Excerpt provided
Mental health issues are frequently being addressed in the media and it has become evident that any mental health issue needs to be addressed with the same importance as any medical condition. I have always thought that I can the handle life’s mental stresses. I think that I have faced a few of them in my time and I have never really felt these stresses have affected me physically. Throughout my athletic career I have always had the ability to push myself mentally harder and further, and I believe that this has been a competitive edge which I have had. The tougher the event, the better I have performed. This being the case I have always focussed on getting physically 100% to compete at my best and just assumed that mentally I would be able to cope with whatever the event throws at me.
For the last 6 weeks I have been really struggling physically to get through training and even daily life. I have felt a real whole body fatigue. I have worked through all of the obvious triggers for this fatigue including; a lack of sleep, missing recovery sessions, poor nutrition and even dehydration. After ticking these off, a review with my doctor and a suite of blood tests, further results also revealed very little anomalies. Further assessment of my bike fit and running technique still left me questioning what had changed with me physically and why I was feeling so average for this prolonged period.
It was during breakfast with my girlfriend that I realised I may be suffering from the effects of cumulative mental stress which had built up over a prolonged period of time, likely since my broken collar bone 4 months ago. She asked me how I was feeling and I just looked at her sullenly and responded “average”. She then asked why and I first thought ‘stupid question’, but then reeled off everything that was on my mind; feeling fatigued, can’t train properly, goals slipping away, shoulder not 100% from surgery, lower body constantly sore, diabetes up and down, CGM not working properly, worried about what I’m eating, worried about my power to weight, trying to organise a new work car, trying to win contracts at work, dealing with local council re. neighbouring development, talking about future property investments, reassessing financial investments, reviewing home mortgage, bills-bills-bills, talking about starting a family, trying to support partners business and work, and trying to be a good boyfriend. Phew, “remember to breathe” she said.
Wow, that’s a lot of stuff to process and thinking about it more there were other indicators that showed my mental state may have been affecting me more than I realised. Some of these included having difficulty sleeping, losing concentration and focus on important tasks, lack of motivation for things that I normally love doing and generally being in a poor mood. I had dismissed these symptoms whenever they had occurred for any number of different reasons but when you put it all together there was a good possibility that my mental state was contributing to my poor physical condition. I was trying to sort out several things which will have significant influence on the rest of my life whilst also trying to train 15hrs per week, manage my diabetes and living my daily life may have been too much. I have been pushing my body to get back to 100% since breaking my collar bone in October and this was obviously at great physical stress. As the personal issues built up and I tried to assess and resolve these my mind was constantly working, even when I was trying to sleep. Thinking that I could just handle this I continued to train and continued to work through the various items at the expense of my physical and mental wellbeing all the time by myself without seeking any support. 6 weeks ago it all became too much and my body said ‘NO!’. I fell into a heap and was unable to push through any more.

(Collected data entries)
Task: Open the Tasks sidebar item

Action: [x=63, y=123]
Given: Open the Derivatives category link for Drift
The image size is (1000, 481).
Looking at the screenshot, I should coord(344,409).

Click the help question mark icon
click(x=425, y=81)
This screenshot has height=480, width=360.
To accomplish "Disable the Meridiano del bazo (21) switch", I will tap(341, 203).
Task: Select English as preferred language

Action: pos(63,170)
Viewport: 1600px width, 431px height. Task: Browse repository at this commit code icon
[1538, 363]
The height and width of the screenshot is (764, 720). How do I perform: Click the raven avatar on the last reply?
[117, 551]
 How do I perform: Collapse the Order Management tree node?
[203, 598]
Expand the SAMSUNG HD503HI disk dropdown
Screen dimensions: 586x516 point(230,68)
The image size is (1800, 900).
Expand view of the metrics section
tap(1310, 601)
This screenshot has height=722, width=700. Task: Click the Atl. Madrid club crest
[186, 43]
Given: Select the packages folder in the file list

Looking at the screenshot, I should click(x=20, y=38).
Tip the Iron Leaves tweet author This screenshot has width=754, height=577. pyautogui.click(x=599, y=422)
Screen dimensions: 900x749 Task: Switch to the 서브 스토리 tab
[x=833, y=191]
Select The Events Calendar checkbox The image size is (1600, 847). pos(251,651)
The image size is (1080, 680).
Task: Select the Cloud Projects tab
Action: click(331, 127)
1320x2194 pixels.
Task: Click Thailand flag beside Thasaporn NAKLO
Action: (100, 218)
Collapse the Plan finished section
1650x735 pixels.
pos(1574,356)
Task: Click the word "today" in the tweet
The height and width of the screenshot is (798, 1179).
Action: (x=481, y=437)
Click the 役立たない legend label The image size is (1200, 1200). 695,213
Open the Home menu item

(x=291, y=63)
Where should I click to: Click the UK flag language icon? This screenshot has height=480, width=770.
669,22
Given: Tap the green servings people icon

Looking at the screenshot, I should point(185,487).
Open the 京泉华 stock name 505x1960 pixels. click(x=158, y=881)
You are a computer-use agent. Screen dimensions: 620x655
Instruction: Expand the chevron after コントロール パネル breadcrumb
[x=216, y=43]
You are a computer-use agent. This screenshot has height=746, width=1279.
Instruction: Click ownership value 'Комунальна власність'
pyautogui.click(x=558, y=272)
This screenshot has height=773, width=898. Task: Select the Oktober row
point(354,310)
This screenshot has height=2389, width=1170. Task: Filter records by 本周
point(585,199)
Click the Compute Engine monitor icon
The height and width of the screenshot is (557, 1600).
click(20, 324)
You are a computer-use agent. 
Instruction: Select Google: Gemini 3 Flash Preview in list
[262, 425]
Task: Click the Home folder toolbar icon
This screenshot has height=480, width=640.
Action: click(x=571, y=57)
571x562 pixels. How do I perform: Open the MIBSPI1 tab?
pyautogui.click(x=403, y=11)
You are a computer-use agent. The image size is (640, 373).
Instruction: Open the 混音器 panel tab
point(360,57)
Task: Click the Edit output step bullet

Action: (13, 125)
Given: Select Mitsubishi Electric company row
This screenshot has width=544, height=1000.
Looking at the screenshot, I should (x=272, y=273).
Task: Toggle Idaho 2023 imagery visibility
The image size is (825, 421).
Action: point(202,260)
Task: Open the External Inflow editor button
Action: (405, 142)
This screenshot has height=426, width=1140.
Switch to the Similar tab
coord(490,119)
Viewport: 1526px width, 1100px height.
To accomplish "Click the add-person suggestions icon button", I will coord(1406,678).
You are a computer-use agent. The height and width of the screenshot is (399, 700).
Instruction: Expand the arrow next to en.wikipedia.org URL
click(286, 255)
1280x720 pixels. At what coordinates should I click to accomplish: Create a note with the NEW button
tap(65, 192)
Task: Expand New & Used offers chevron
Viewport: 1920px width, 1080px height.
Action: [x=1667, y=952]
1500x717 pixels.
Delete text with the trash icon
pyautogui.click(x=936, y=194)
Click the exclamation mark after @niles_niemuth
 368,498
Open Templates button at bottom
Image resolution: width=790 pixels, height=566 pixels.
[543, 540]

Exercise tasks
A) List the obvious triggers for fatigue that the writer of the account about mental stress and athletic fatigue says were worked through.
B) In the account about mental stress and athletic fatigue, how many hours per week was the writer trying to train?
C) Write the next part of the account about mental stress and athletic fatigue, beginning after its final sentence.

Task answers
A) A lack of sleep, missing recovery sessions, poor nutrition, and dehydration.

B) 15 hours per week.

C)
Although it took me 6 weeks to figure this out, now completely stopping and taking a step back, I have immediately started feeling better. I have spoken openly with my girlfriend and just letting someone else in has made an amazing difference. I know now that I was physically wrecked and since stopping I actually haven’t wanted to do any training, I know that doing nothing is the best for my body and I am enjoying it. Mental, talking through the other issues has shown that these may not be as significant as they are in my head.
So what am I doing now? Stresses are part of life and they can all be managed with the support which I have. Being open and honest with myself and those closest to me has been a hugely rewarding first step. Things are certainly not as overwhelming as they may have seemed. In terms of my physical condition I am taking a couple of weeks off. No training at all, no thinking about training, just resting and enjoying time recuperating. Then I’m going to follow a really steady structured program to get my body right for racing which will include more functional strength work and then building for my races. I am also not going to put pressure on myself to be at a certain level too quickly, I have raced many times before being under done and I have performed really well in these instances.
Being in the middle of the season and at a very important time for my 2016 goals is not ideal but continuing the way that I was would have ended up in disaster both physically and mentally. I am amazed how great the physical impact has been from the mental stress. I have always focussed on the physical side of training but from this experience I understand that listening to your whole mind, body and immediate environment is vitally important to achieve your best.